▶ **Given text**:
FACTORS THAT MAY AFFECT THE COMPANY

     Potential Fluctuations in Operating Results. The Company's operating
results are affected by a number of factors, including the timing and mix of
manufacturing projects, capacity utilization, price competition, the degree of
automation that can be used in the assembly process, the efficiencies that can
be achieved by the Company in managing inventories and fixed assets, the timing
of orders from customers, fluctuations in demand for customer products, the
timing of expenditures in anticipation of increased sales, customer product
delivery requirements, increased costs and shortages of components or labor and
economic conditions generally. All of these factors can cause substantial
fluctuations in the Company's operating results. The Company's expenditures
(including, but not limited to, equipment, inventory and labor) are based, in
part, on its expectations as to future revenues and, to a large extent, are
fixed in the short term. Accordingly, the Company has in the past and may in the
future be unable to adjust spending in a timely manner to compensate


<PAGE>   6
                                        CMC Industries, Inc. and Subsidiaries 13

                     MANAGEMENT'S DISCUSSION AND ANALYSIS OF FINANCIAL CONDITION
                                           AND RESULTS OF OPERATIONS (Continued)

for any unexpected shortfall in revenues, and any significant shortfall of
demand in relation to the Company's expectations or any material delay or
cancellation of customer orders could have an almost immediate material adverse
effect on the Company's operating results. As a result, it is possible that in
some future period, the Company's operating results could fail to meet the
expectations of public market analysts or investors. In such events, or in the
event that adverse conditions prevail or are perceived to prevail generally or
with respect to the Company's business, the trading price of Company's Common
Stock could drop significantly.

     The Company's gross profit as a percentage of sales in future periods may
be materially adversely affected by various factors associated with the
Company's production of new product lines, acquisition of new manufacturing
equipment and continued dependence on turnkey contracts (and the inventory risks
inherent therein). Expansion of capacity will result in a higher fixed cost
structure which will require increased revenue and/or significant improvements
in operating efficiencies in order to maintain historical gross margins.
Additionally, the commencement of production of new products typically involves
significant startup costs, lower yields and other inefficiencies. New products
do not generate gross margins as high as products which have been in volume
production for several months. The Company also expects that competition may
continue to intensify, which could also result in lower gross margins.

     Customer Concentration; Dependence on Industry Trends. A small number of
customers are currently responsible for a significant portion of the Company's
net sales. In the fiscal years ended July 31, 1998, 1997 and 1996, the Company's
four largest customers in such periods accounted for approximately 56%, 61% and
63%, respectively, of consolidated net sales. Sales to Micron Electronics, Inc.
accounted for approximately 24% and 21% of the Company's revenues for the fiscal
years ended July 31, 1998 and July 31, 1997, respectively. As previously
disclosed, the relationship with Micron has been discontinued and the Company's
business and results of operations may be materially adversely affected by such
loss in future quarters. Any other material delay, cancellation or reduction of
orders from these or other customers could have a material adverse effect on the
Company's results of operations.

     The percentage of the Company's sales to its major customers may fluctuate
from period to period. Significant reductions in sales to any of these customers
could have a material adverse effect on the Company's results of operations. In
addition, customer contracts can be canceled and volume levels can be materially
changed or delayed. The timely replacement of canceled, delayed or reduced
contracts with new business cannot be assured. These risks are exacerbated
because the Company's sales are to customers in segments of the electronics
industry subject to rapid technological change and product obsolescence. The
factors affecting these industries in general, or any of the Company's major
customers in particular, could have a material adverse effect on the Company's
results of operations.

▶ **Given instruction 1**: In the risk-factor excerpt, about what share of the Company's revenues came from sales to Micron Electronics, Inc. in the fiscal year ended July 31, 1998?
▶ **Given instruction 2**: From the risk-factor excerpt, return the passage word for word, beginning at the words that have "MANAGEMENT'S DISCUSSION AND" and stopping after "OF OPERATIONS (Continued)".
The data isn't needed for anything here.

▶ **Recorded information**:

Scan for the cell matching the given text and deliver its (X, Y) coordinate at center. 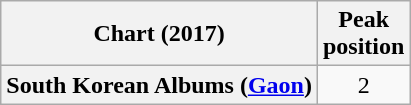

▶ **Written answer 1**: Approximately 24%.

▶ **Written answer 2**:
MANAGEMENT'S DISCUSSION AND ANALYSIS OF FINANCIAL CONDITION
                                           AND RESULTS OF OPERATIONS (Continued)